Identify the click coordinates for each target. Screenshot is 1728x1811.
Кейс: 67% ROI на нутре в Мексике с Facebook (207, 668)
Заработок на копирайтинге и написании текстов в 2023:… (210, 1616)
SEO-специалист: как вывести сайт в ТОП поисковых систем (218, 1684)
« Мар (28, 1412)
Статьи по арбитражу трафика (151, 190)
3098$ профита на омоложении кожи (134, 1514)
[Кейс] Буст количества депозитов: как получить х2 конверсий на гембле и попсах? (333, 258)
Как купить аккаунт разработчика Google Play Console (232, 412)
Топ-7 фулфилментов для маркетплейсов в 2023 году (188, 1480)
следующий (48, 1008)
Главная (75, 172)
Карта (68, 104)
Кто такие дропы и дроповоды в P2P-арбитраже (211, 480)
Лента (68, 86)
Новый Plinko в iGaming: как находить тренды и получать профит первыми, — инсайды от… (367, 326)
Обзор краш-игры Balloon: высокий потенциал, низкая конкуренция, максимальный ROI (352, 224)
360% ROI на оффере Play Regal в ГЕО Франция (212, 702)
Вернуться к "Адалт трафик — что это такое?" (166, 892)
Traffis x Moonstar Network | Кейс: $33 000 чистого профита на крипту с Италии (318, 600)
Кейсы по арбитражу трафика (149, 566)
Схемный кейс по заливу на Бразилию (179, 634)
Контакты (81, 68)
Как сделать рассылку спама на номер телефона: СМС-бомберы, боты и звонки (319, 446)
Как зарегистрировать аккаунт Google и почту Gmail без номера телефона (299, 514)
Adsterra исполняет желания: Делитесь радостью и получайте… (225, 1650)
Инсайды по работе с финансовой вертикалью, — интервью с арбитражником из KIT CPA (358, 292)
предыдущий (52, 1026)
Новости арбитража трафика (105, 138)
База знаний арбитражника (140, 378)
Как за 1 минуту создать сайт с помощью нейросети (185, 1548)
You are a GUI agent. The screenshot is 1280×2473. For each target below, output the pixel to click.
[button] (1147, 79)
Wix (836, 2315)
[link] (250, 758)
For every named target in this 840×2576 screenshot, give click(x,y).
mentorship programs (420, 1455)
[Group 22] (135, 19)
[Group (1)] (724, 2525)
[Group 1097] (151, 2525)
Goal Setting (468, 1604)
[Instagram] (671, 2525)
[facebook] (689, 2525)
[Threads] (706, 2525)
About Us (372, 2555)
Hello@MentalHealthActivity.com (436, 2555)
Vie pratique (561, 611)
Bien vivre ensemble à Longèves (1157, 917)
■ ■ ■
• _Work instructions_
Go through the data and gather every line that holds "сайт".

• _Result_
SEO-специалист: как вывести сайт в ТОП поисковых систем (218, 1684)
Как за 1 минуту создать сайт с помощью нейросети (185, 1548)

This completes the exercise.